Friday, March 7, 2014


Walter De Maria
·      Walter is a “reclusive” American Artist, sculptor, illustrator and composer but I am most interested in his installations. A lot of his work was only achievable with precise measurements.
·       One of the pieces he is most known for is the lightning Field In the New Mexico desert.

·      “He realized Land art projects in the deserts of the southwest US, with the aim of creating situations where the landscape and nature, light and weather would become an intense, physical and psychic experience.”
·      “It consists of 400 stainless steel posts arranged in a calculated grid over an area of 1 mile × 1 km. The time of day and weather change the optical effects. It also lights up during thunderstorms. The field is commissioned and maintained by Dia Art Foundation, which he was the founding director of.”
·      “The possibility that lightning would strike the poles was rarely fulfilled, but the piece could look glorious at dawn or sunset, and its hard-won perfection (all the points of the poles were at the same level) brought a striking sense of order to the desert.”

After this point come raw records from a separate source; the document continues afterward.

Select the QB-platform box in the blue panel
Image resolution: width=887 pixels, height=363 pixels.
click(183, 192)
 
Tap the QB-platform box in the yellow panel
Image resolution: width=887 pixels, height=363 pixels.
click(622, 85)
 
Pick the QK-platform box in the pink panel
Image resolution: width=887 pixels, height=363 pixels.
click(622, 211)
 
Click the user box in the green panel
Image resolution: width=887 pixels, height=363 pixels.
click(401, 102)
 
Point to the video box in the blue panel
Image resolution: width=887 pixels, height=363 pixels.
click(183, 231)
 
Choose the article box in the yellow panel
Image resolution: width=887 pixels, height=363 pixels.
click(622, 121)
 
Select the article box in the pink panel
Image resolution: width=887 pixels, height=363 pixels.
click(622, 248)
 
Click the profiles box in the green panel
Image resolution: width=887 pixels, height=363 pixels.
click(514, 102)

·      His Use of stainless stele allows him to attract and ground the lightning to the earth.
·      He said that this installation is supposed to make the viewer think about the earth and how it connects with the universe.
·      This piece was really successful in making viewers feel the connection between the two, and I think that is why this is his best piece.
·      I love this artist’s work, because of how successfully he communicated the connection between the universe and the earth, and how he brings order to the chaotic desert in his art.
·      “The 2000 Sculpture” (1992), by Walter De Maria, an example of his groupings of ordered elements using precise measurements
·      He showed me a new way to look at art by, harnessing uncontrollable elements like lightning.
·      He shows the unpredictable side of art that I am not familiar with.
·      Studding his works of art allows me to look at art through a perspective that I am not used to.